Indonesian banks including biggest lenders PT Bank Central Asia and PT Bank Rakyat Indonesia are facing slower loan growth and a weakening economy at a time when the Federal Reserve is preparing to lift US interest rates, a move that has the potential to create more disruption in emerging markets. The rupiah has already fallen sharply, trading around 14,400 to the dollar, and is Asia's second-worst performing currency this year. The market volatility has a bright side for Indonesia in that it helps moves to shore up the country's banking system, Mr Ichsan said in an interview in Jakarta on Tuesday.
"Many of us are happy there is market turbulence, it forces parliament to focus on it," said Ichsan, formerly an economist at Standard Chartered in Jakarta. "They tend to agree with us that we need a stronger legal foundation for future bankruptcy." The Indonesian banks on the systemically-important list could face higher deposit-insurance premiums and additional capital buffers, he said. The banking industry's capital adequacy ratio of 20 per cent and non-performing loan ratio of 2.6 per cent are both better than during the global credit crisis, and no lenders are currently being considered as failing, he said.
"This is not a crisis, it's turbulence," he said in an interview at his office near Jakarta's stock exchange, where a copy of "Stress Test", an account of dealing with the financial crisis by former US treasury secretary Timothy Geithner, lay on the table.
The plan to identify the nation's most important lenders is in step with an international effort led by the Basel Committee on Banking Supervision and the Financial Stability Board, which have designed a broad framework for banks deemed too big to fail at both global and domestic levels in the aftermath of the 2008 global financial crisis.
Some Indonesian banks have been hit by a weakening commodity industry, yet that is unlikely to create a system wide banking crisis, he said. The risk for Indonesia's lenders could escalate if economic growth slips further and the rupiah slump deteriorates, Ichsan said.
"If GDP growth falls below 4 per cent that would be alarming," as well as if the rupiah hits 16,000 against the dollar, he said. "It would eat up capital through loan provisions and write offs." Bank Collapse The deposit insurance agency has 60 trillion rupiah (S$5.8 billion) in assets, enough to cover two commercial bank collapses, according to the organization's stress tests.

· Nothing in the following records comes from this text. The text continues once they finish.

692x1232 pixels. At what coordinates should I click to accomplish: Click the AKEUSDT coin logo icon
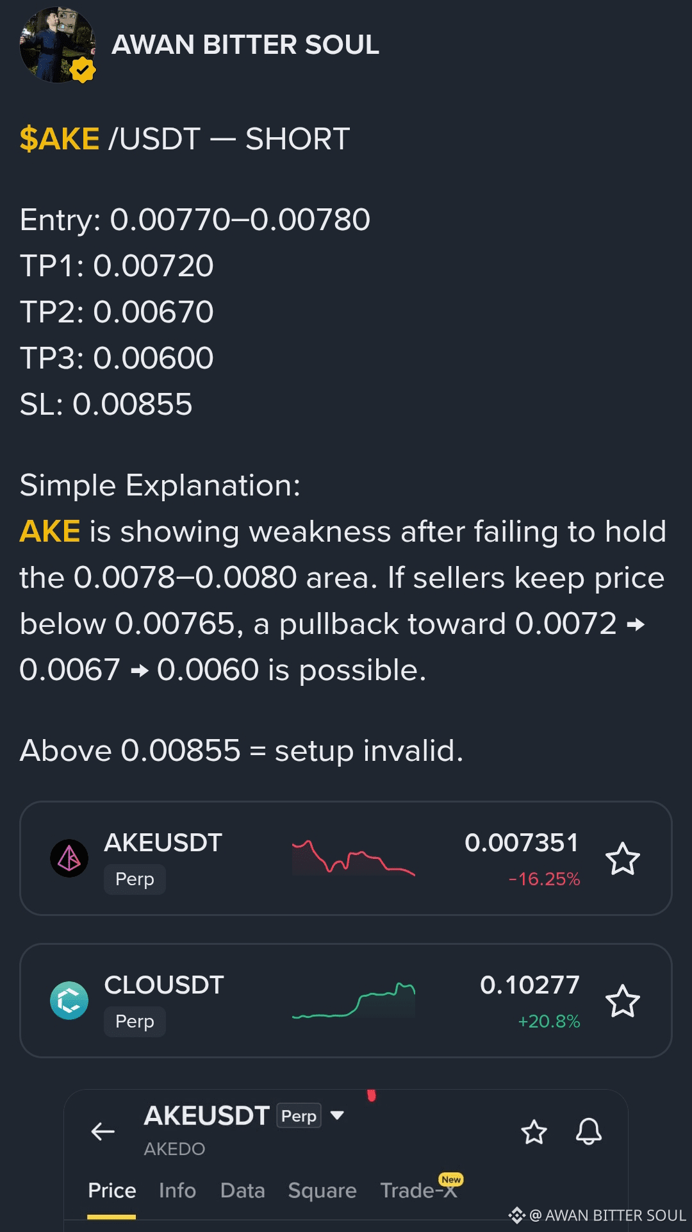click(69, 858)
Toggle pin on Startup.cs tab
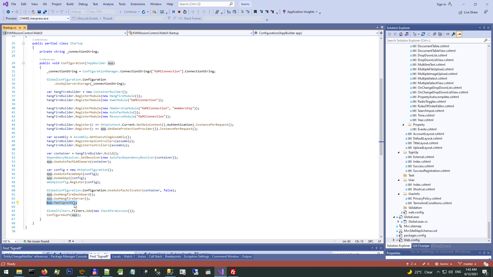 click(x=20, y=28)
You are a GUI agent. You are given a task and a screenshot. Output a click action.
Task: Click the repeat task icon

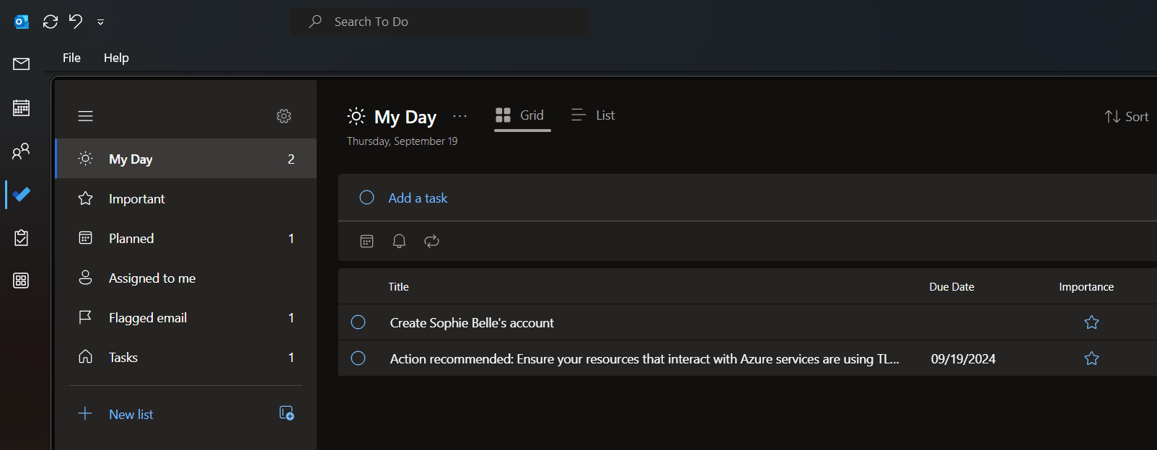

"More than two banks would be challenging," said Mr Ichsan, adding he would like to have double the current level of assets.
The financial safety net bill, which parliament started discussing last month after approval by President Joko Widodo, will set out the process for dealing with a financial crisis and detail the requirements for banks to get bailouts.
After the 2008 financial crisis, an investigation into a US$573 million government bailout of Bank Century led to a jail sentence for former Bank Indonesia deputy governor Budi Mulya. A court ruled last year that the central bank acted corruptly when it said that a Bank Century failure would pose a systemic risk and changed a short-term financing rule to allow it to get a bailout.
The country's parliament voted in 2010 for a criminal probe of then-vice president Boediono and then-Finance Minister Sri Mulyani Indrawati over the bailout. Neither were implicated in wrongdoing, with Mr Indrawati leaving the government for the World Bank.
Regulators have learned lessons including the need to list systemically important banks before any crisis hits, Mr Ichsan said. The list could be expanded to 20, he said. Financial regulators are also pushing to consolidate the country's 118 lenders.